## What you will do:
Pictures stay out of the copy, and everything else in the data below is repeated exactly.

## Records supplied:
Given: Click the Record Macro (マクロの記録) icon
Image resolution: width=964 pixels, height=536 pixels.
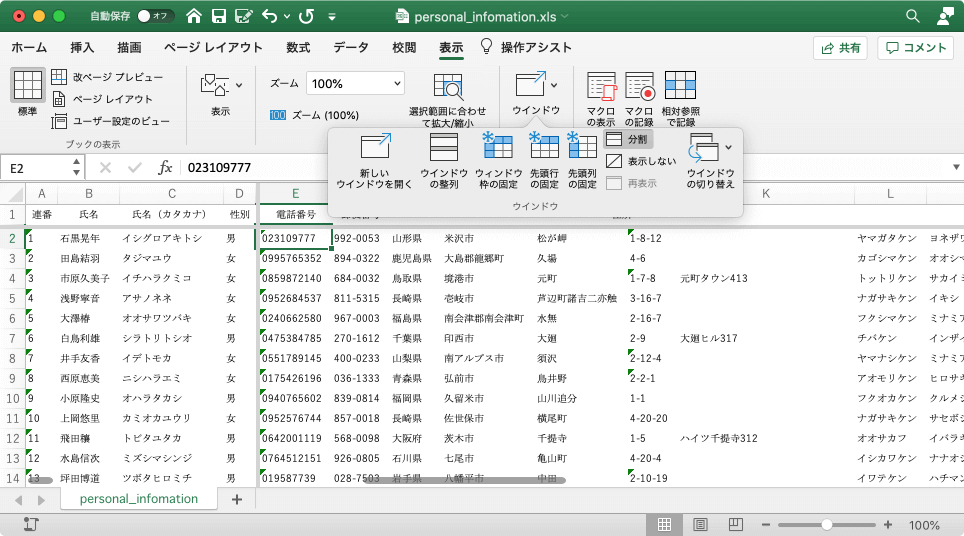Looking at the screenshot, I should (639, 88).
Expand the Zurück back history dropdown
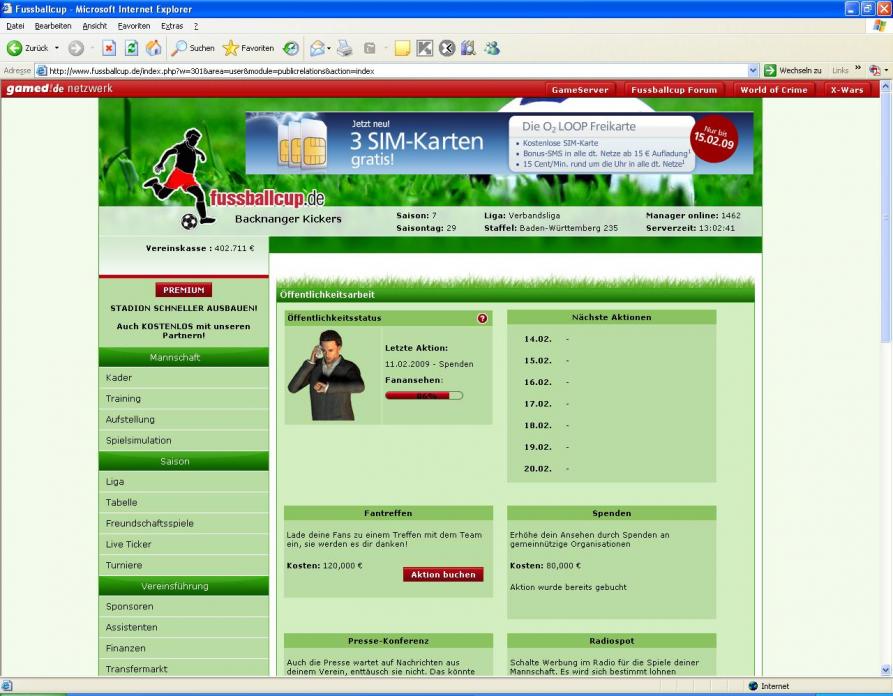This screenshot has height=696, width=893. (x=57, y=48)
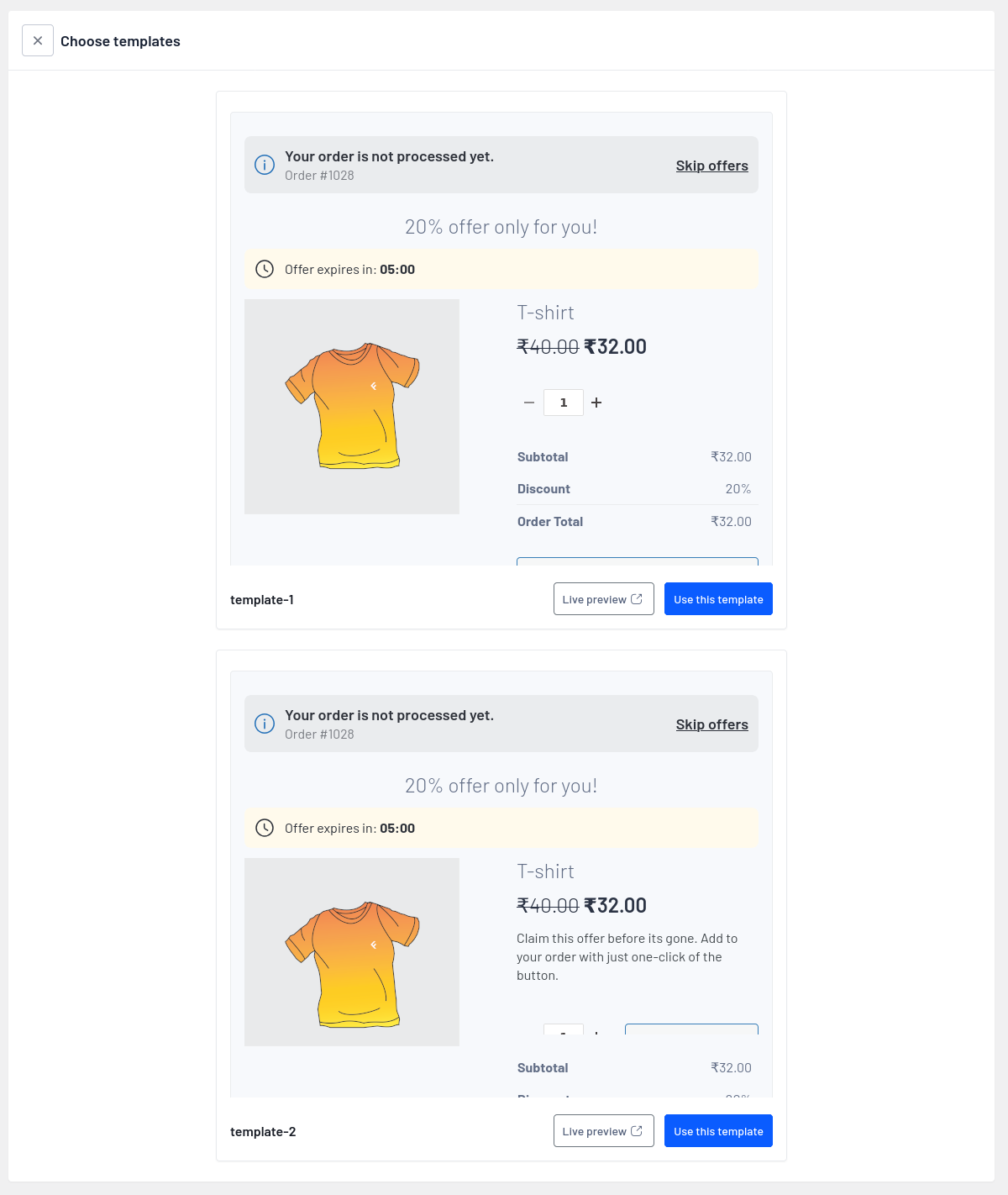Decrease quantity with minus in template-1
The image size is (1008, 1195).
pyautogui.click(x=529, y=403)
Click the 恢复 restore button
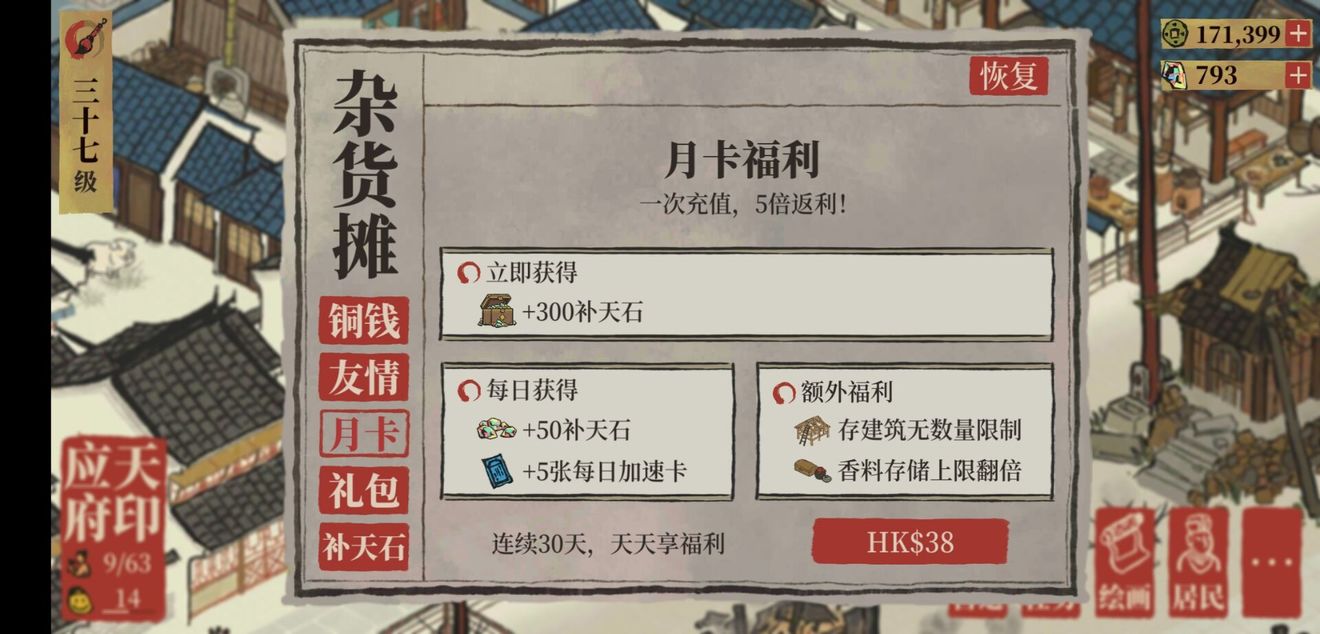 (1009, 76)
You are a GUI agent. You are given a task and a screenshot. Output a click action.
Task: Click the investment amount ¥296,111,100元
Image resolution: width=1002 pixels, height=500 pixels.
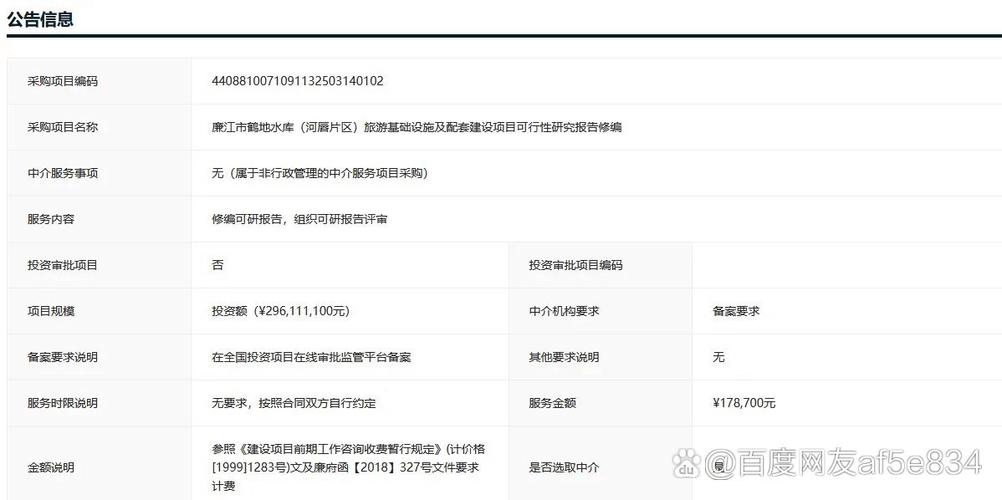coord(280,311)
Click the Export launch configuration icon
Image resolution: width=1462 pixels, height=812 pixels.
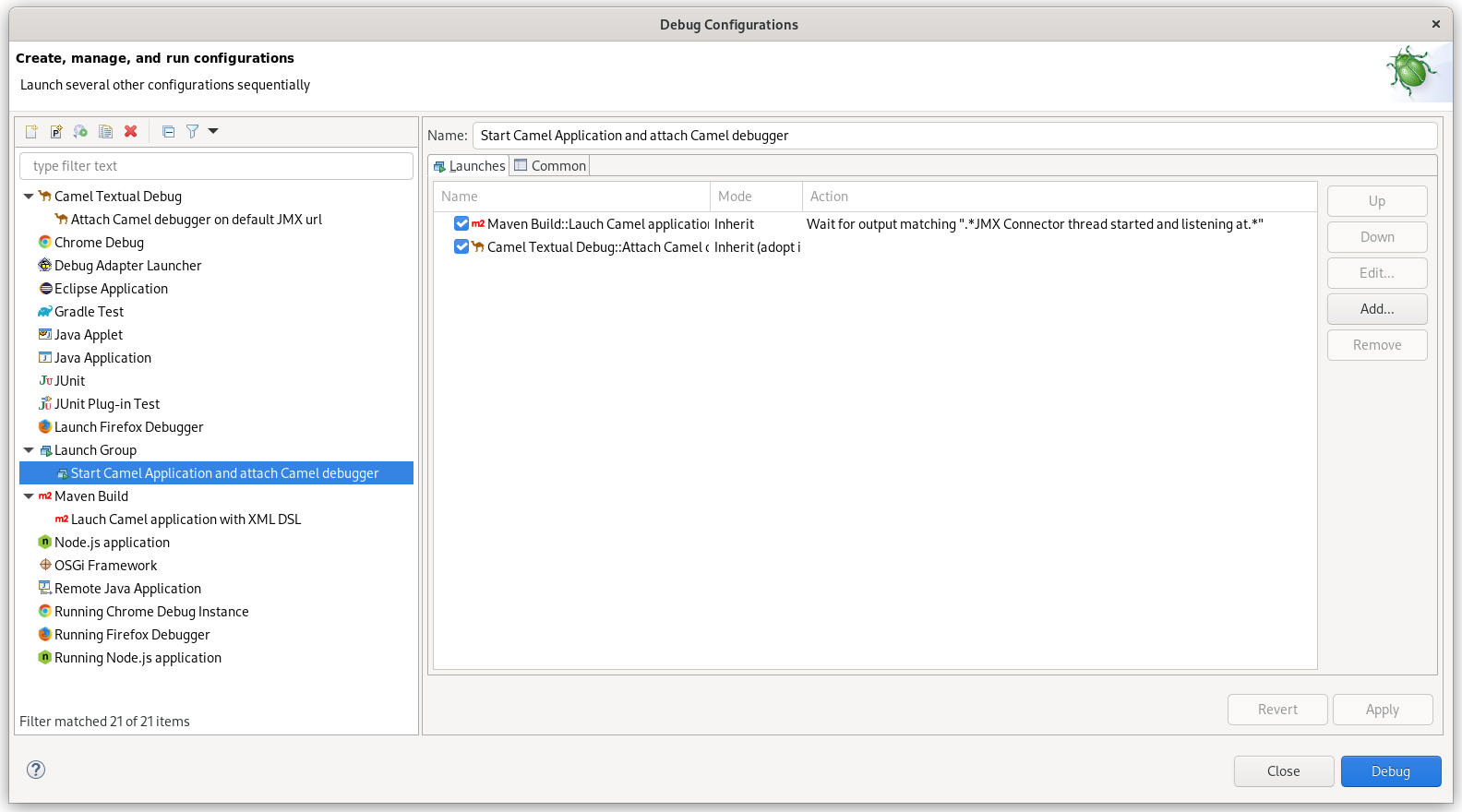click(81, 132)
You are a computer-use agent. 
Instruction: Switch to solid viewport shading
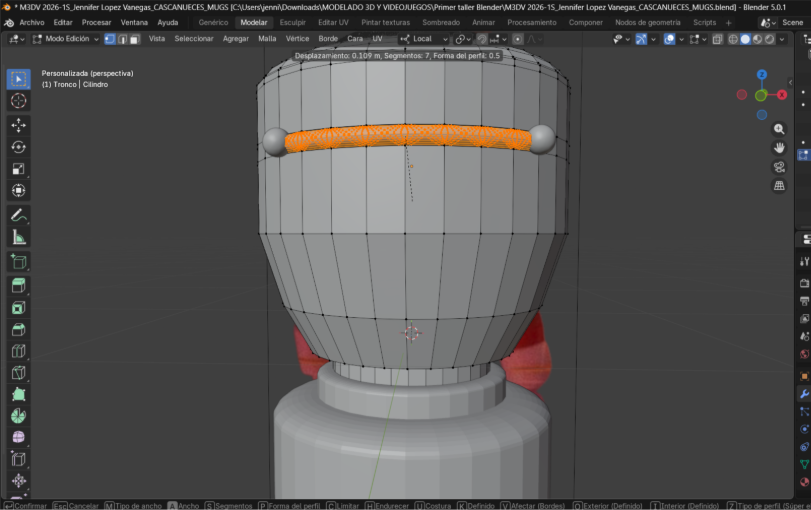tap(745, 39)
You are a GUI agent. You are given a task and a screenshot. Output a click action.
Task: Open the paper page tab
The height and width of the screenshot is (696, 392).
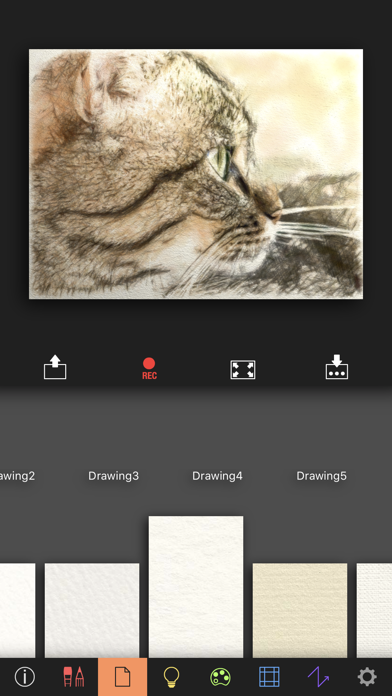click(x=123, y=677)
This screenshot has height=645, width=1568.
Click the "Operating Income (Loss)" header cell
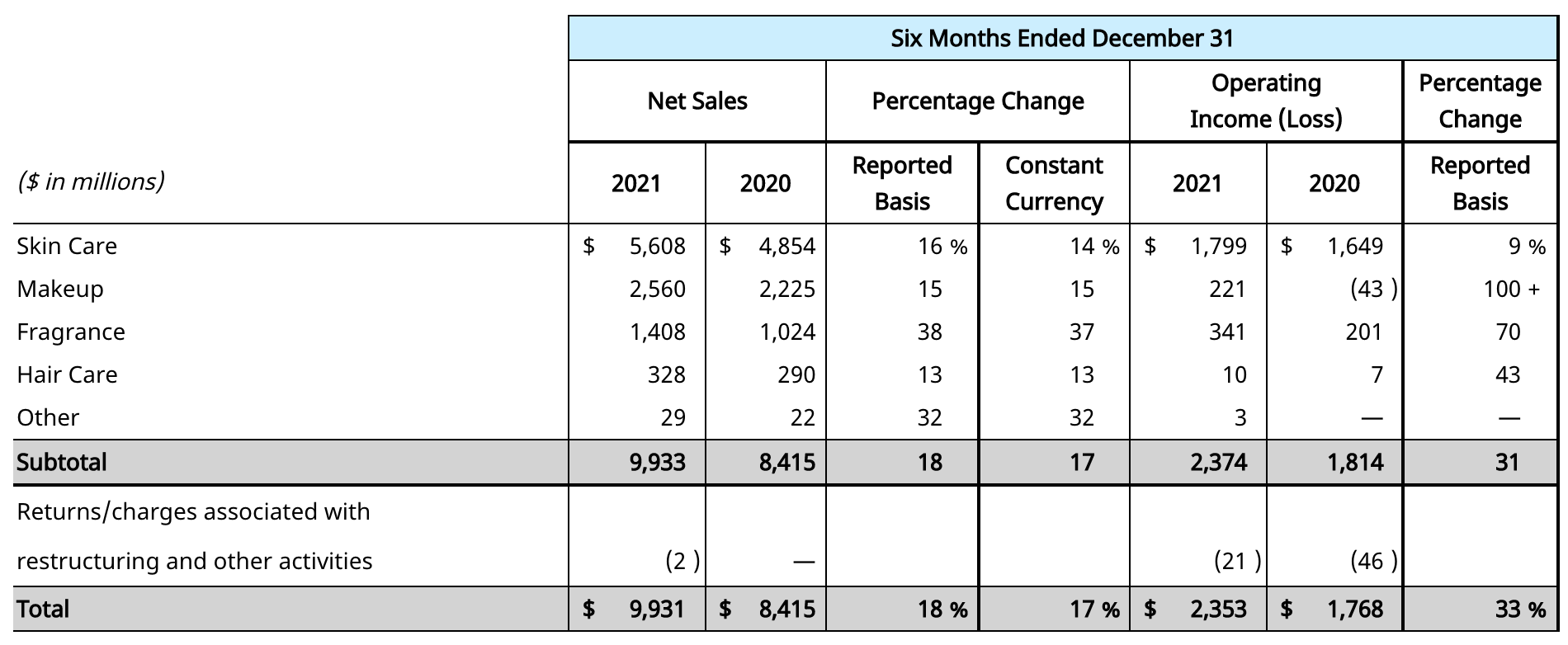pyautogui.click(x=1265, y=101)
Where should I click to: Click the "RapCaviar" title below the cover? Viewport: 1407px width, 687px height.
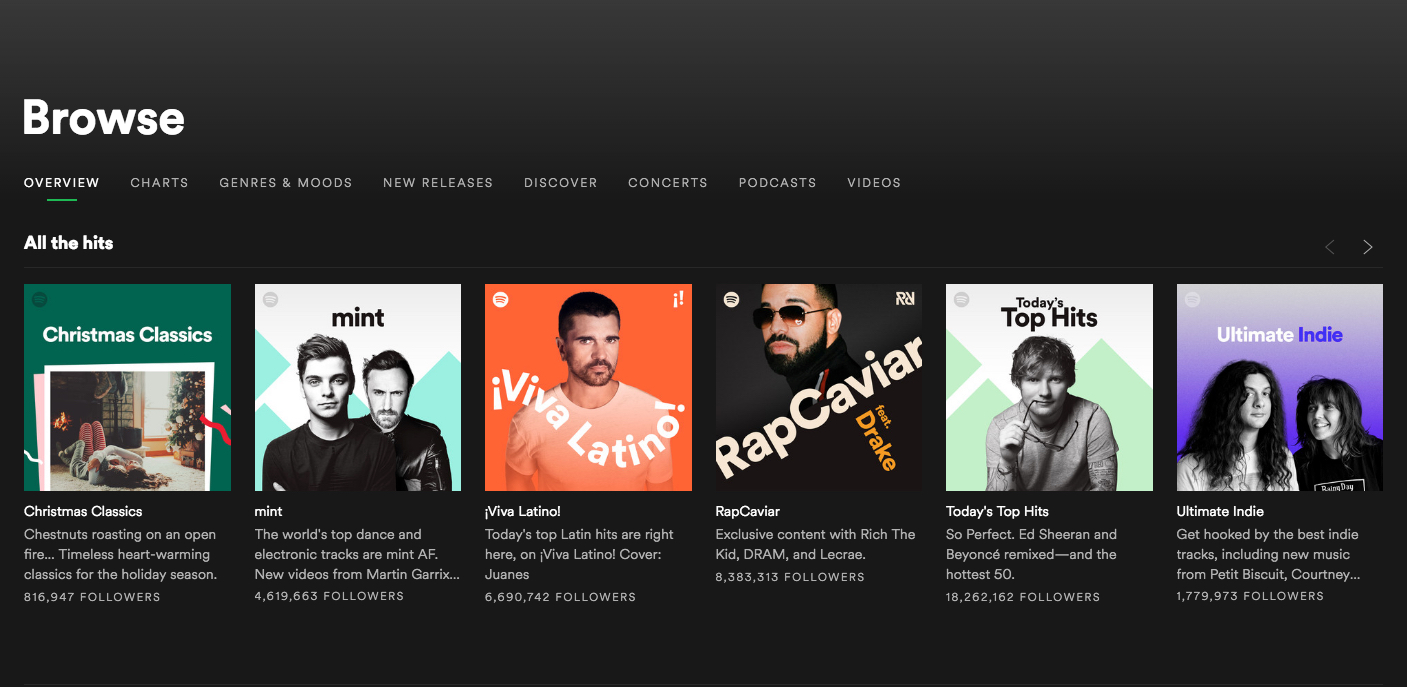pos(747,511)
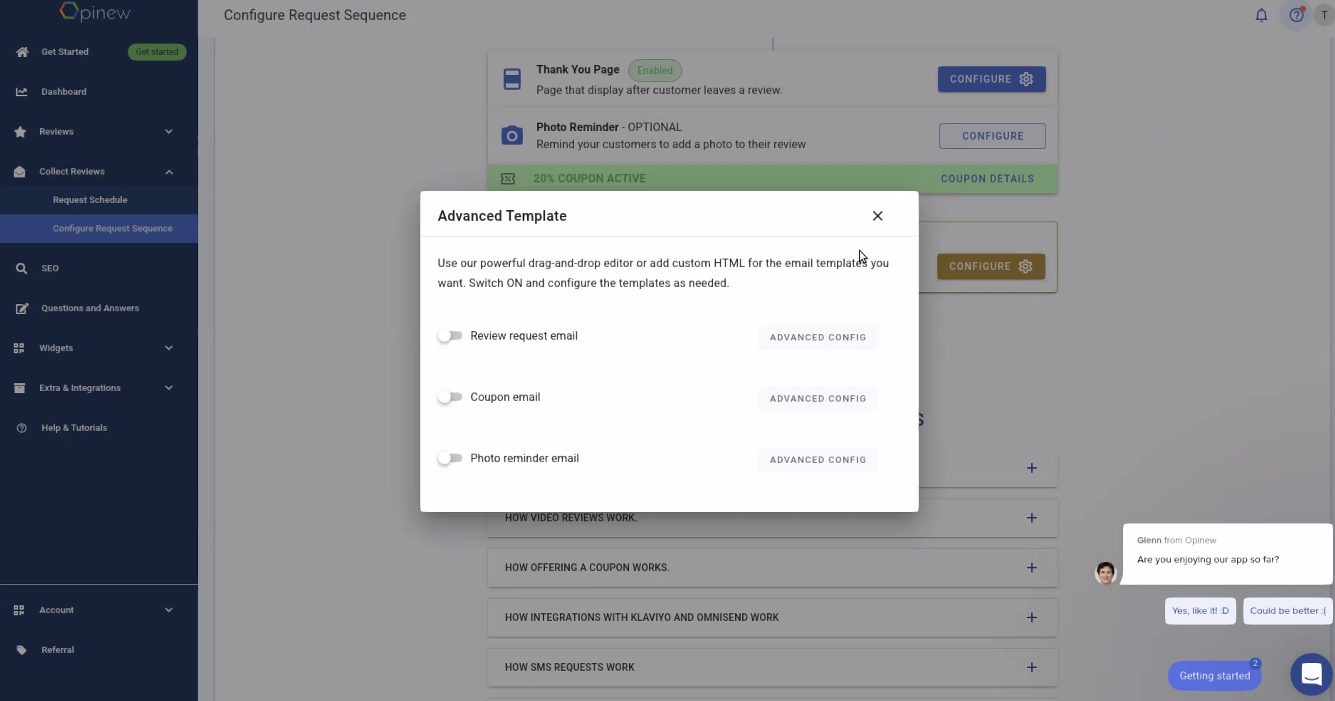Expand the Extra & Integrations chevron
This screenshot has height=701, width=1335.
point(168,388)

## Output below:
Given: Click the Record Macro (マクロの記録) icon
Image resolution: width=964 pixels, height=536 pixels.
Looking at the screenshot, I should (639, 88).
Expand the Zurück back history dropdown
This screenshot has height=696, width=893. (x=57, y=48)
Decrease quantity with minus in template-1
The image size is (1008, 1195).
pyautogui.click(x=529, y=403)
Click the 恢复 restore button
 (1009, 76)
You are a GUI agent. You are given a task and a screenshot. Output a click action.
Task: Click the investment amount ¥296,111,100元
Image resolution: width=1002 pixels, height=500 pixels.
coord(280,311)
Click the Export launch configuration icon
Image resolution: width=1462 pixels, height=812 pixels.
click(81, 132)
You are a computer-use agent. 
Instruction: Switch to solid viewport shading
tap(745, 39)
You are a GUI agent. You are given a task and a screenshot. Output a click action.
Task: Open the paper page tab
The height and width of the screenshot is (696, 392).
click(x=123, y=677)
This screenshot has height=645, width=1568.
Click the "Operating Income (Loss)" header cell
pyautogui.click(x=1265, y=101)
Where should I click to: Click the "RapCaviar" title below the cover? Viewport: 1407px width, 687px height.
pos(747,511)
Expand the Extra & Integrations chevron
This screenshot has height=701, width=1335.
point(168,388)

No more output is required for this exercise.